ACTION ITEM:
The lines to copy run from the one containing "Image resolution: width=900" to the end of the records below; repeat them exactly and include nothing else.

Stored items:
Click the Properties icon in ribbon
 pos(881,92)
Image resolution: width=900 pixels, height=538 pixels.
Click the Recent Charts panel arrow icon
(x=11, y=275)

WRITTEN RESPONSE:
Image resolution: width=900 pixels, height=538 pixels.
Click the Recent Charts panel arrow icon
(x=11, y=275)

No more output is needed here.